**GIVEN REQUEST**
Please quote every one of the rows below word for word.

################

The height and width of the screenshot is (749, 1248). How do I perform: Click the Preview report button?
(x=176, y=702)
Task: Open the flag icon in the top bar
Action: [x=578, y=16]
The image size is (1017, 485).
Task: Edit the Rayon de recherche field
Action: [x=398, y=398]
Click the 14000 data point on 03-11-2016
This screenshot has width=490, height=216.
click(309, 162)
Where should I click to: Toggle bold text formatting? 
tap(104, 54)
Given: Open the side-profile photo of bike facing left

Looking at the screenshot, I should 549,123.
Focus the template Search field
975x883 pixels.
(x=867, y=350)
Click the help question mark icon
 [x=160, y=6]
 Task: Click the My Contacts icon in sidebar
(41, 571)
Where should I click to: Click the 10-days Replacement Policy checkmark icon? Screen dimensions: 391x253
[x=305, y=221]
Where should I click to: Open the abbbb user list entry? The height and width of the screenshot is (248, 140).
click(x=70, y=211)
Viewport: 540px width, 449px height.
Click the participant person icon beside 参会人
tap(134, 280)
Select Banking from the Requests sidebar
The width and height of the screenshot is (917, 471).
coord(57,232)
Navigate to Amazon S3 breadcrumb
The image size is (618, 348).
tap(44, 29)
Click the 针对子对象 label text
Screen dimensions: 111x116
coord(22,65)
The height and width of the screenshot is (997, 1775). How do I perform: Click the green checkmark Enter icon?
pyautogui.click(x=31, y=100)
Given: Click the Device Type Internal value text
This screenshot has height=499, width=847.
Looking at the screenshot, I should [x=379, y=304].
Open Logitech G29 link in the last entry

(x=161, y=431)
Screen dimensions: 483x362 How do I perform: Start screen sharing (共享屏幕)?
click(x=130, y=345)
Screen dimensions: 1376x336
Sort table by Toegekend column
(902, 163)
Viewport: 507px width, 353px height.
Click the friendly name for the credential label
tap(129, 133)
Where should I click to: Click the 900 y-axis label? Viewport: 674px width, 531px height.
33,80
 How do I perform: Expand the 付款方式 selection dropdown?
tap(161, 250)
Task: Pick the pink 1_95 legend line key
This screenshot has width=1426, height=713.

################

**COMPLETED EXERCISE**
The height and width of the screenshot is (749, 1248). How do I perform: Click the Preview report button?
(x=176, y=702)
Task: Open the flag icon in the top bar
Action: [x=578, y=16]
The image size is (1017, 485).
Task: Edit the Rayon de recherche field
Action: [x=398, y=398]
Click the 14000 data point on 03-11-2016
This screenshot has width=490, height=216.
click(309, 162)
Where should I click to: Toggle bold text formatting? 
tap(104, 54)
Given: Open the side-profile photo of bike facing left

Looking at the screenshot, I should 549,123.
Focus the template Search field
975x883 pixels.
(x=867, y=350)
Click the help question mark icon
 [x=160, y=6]
 Task: Click the My Contacts icon in sidebar
(41, 571)
Where should I click to: Click the 10-days Replacement Policy checkmark icon? Screen dimensions: 391x253
[x=305, y=221]
Where should I click to: Open the abbbb user list entry? The height and width of the screenshot is (248, 140).
click(x=70, y=211)
Viewport: 540px width, 449px height.
Click the participant person icon beside 参会人
tap(134, 280)
Select Banking from the Requests sidebar
The width and height of the screenshot is (917, 471).
coord(57,232)
Navigate to Amazon S3 breadcrumb
The image size is (618, 348).
tap(44, 29)
Click the 针对子对象 label text
Screen dimensions: 111x116
coord(22,65)
The height and width of the screenshot is (997, 1775). How do I perform: Click the green checkmark Enter icon?
pyautogui.click(x=31, y=100)
Given: Click the Device Type Internal value text
This screenshot has height=499, width=847.
Looking at the screenshot, I should [x=379, y=304].
Open Logitech G29 link in the last entry

(x=161, y=431)
Screen dimensions: 483x362 How do I perform: Start screen sharing (共享屏幕)?
click(x=130, y=345)
Screen dimensions: 1376x336
Sort table by Toegekend column
(902, 163)
Viewport: 507px width, 353px height.
Click the friendly name for the credential label
tap(129, 133)
Where should I click to: Click the 900 y-axis label? Viewport: 674px width, 531px height.
33,80
 How do I perform: Expand the 付款方式 selection dropdown?
tap(161, 250)
Task: Pick the pink 1_95 legend line key
This screenshot has width=1426, height=713.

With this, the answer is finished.